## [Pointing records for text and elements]
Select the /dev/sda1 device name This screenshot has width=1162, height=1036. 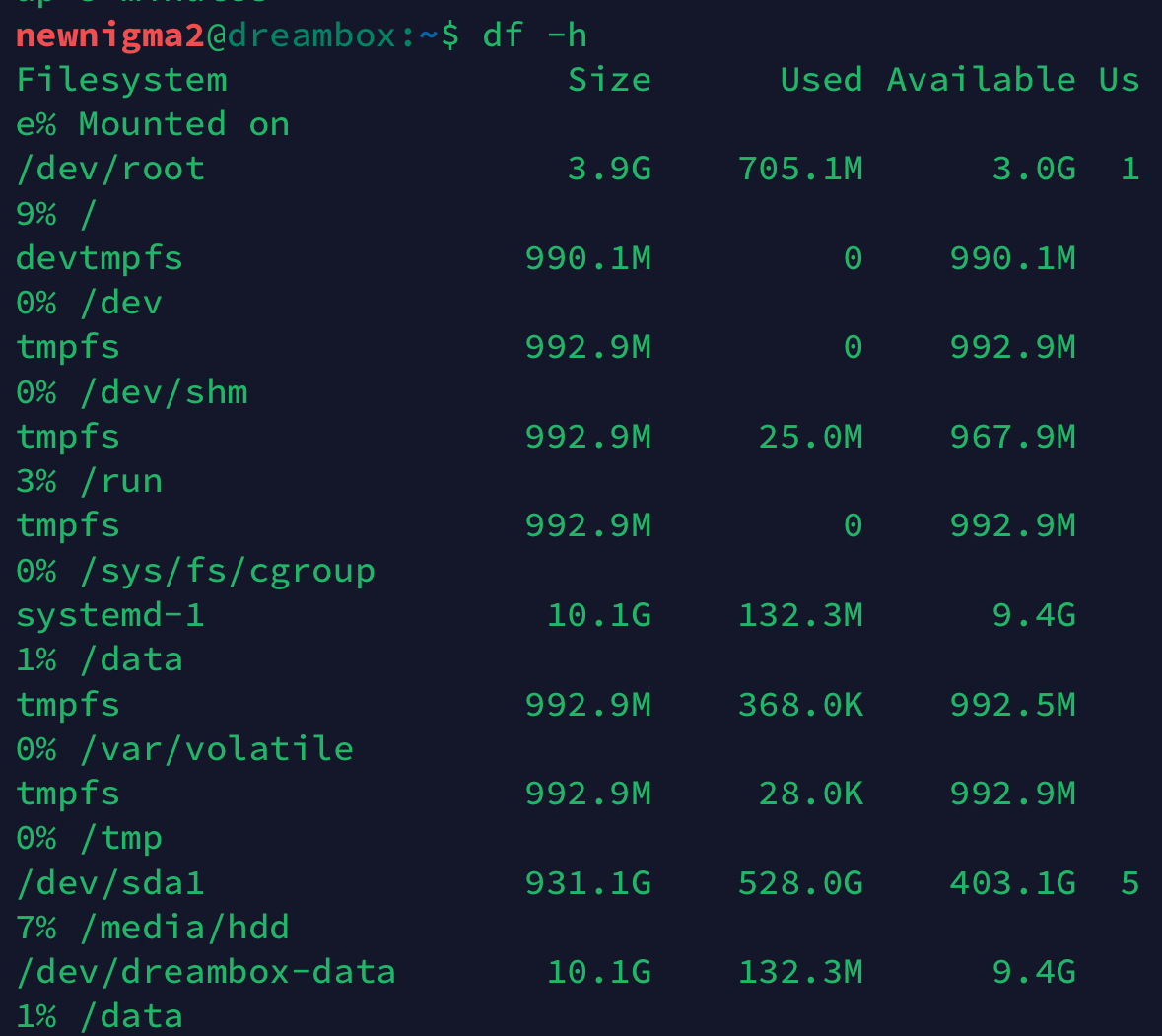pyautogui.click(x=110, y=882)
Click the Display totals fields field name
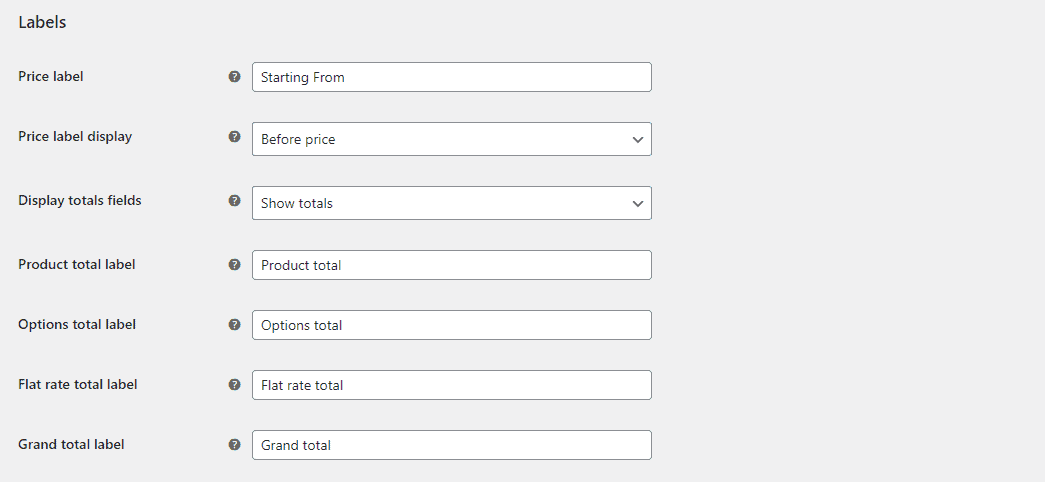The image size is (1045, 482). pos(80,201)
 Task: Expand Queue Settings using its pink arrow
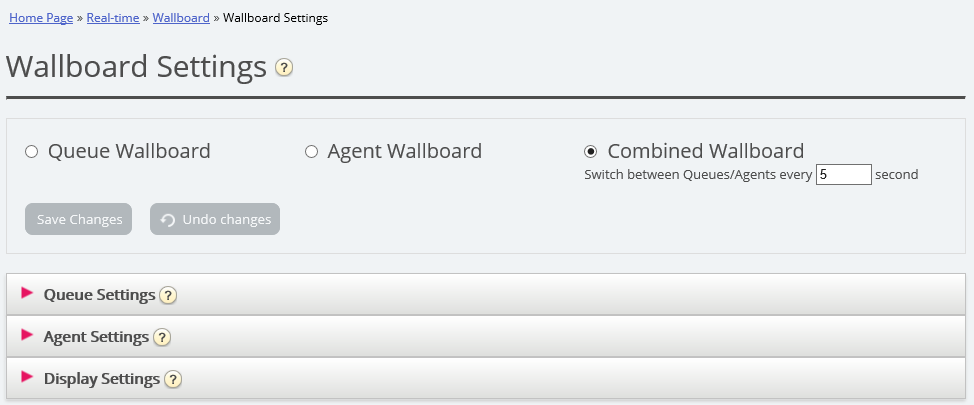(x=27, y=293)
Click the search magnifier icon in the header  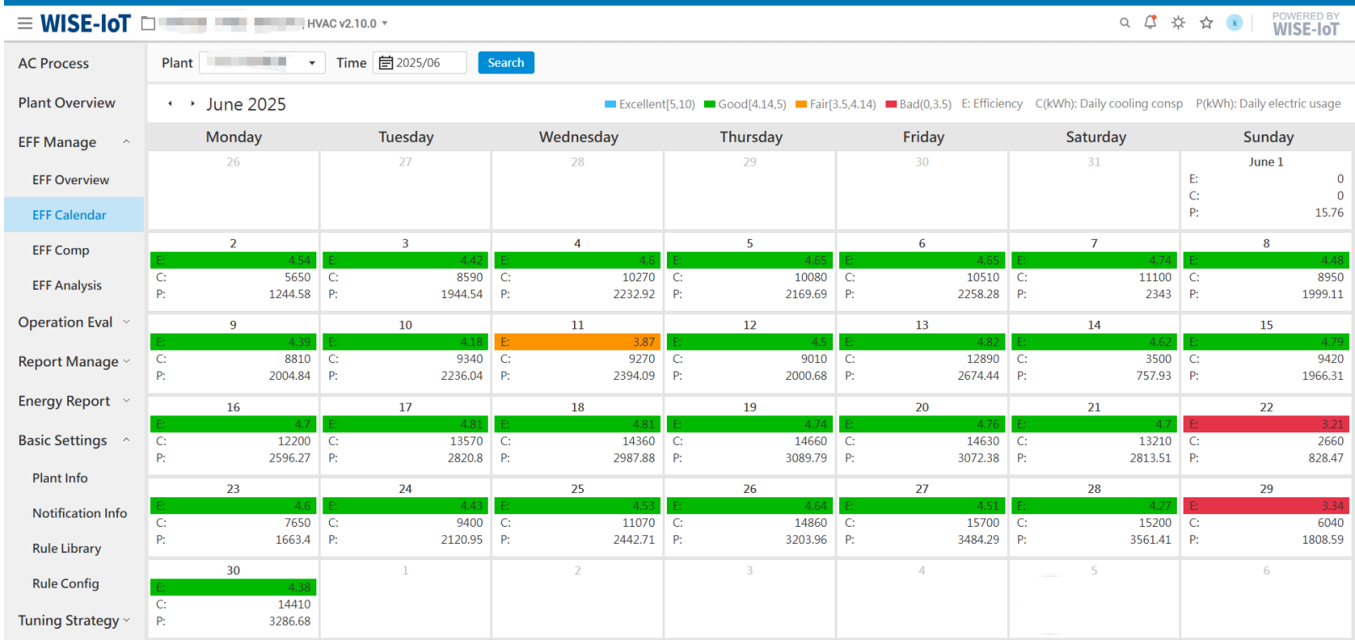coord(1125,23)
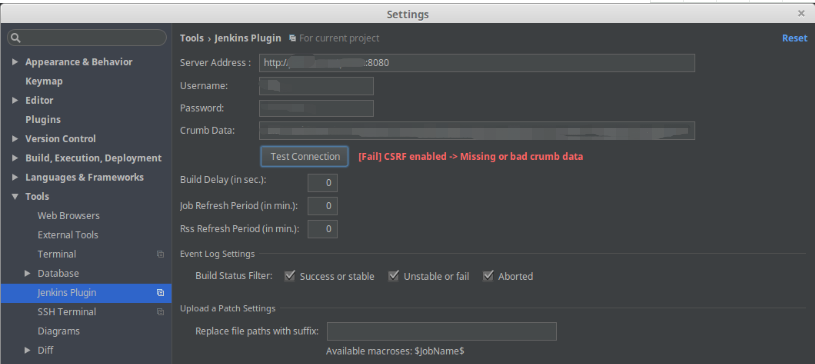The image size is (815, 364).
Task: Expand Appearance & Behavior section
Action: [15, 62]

## [SET EXERCISE]
Pull out each line of the records that contains the word "Task", copying every such line in full.

## [EXPECTED ANSWER]
 Task: Expand Queue Settings using its pink arrow
Task: Expand Appearance & Behavior section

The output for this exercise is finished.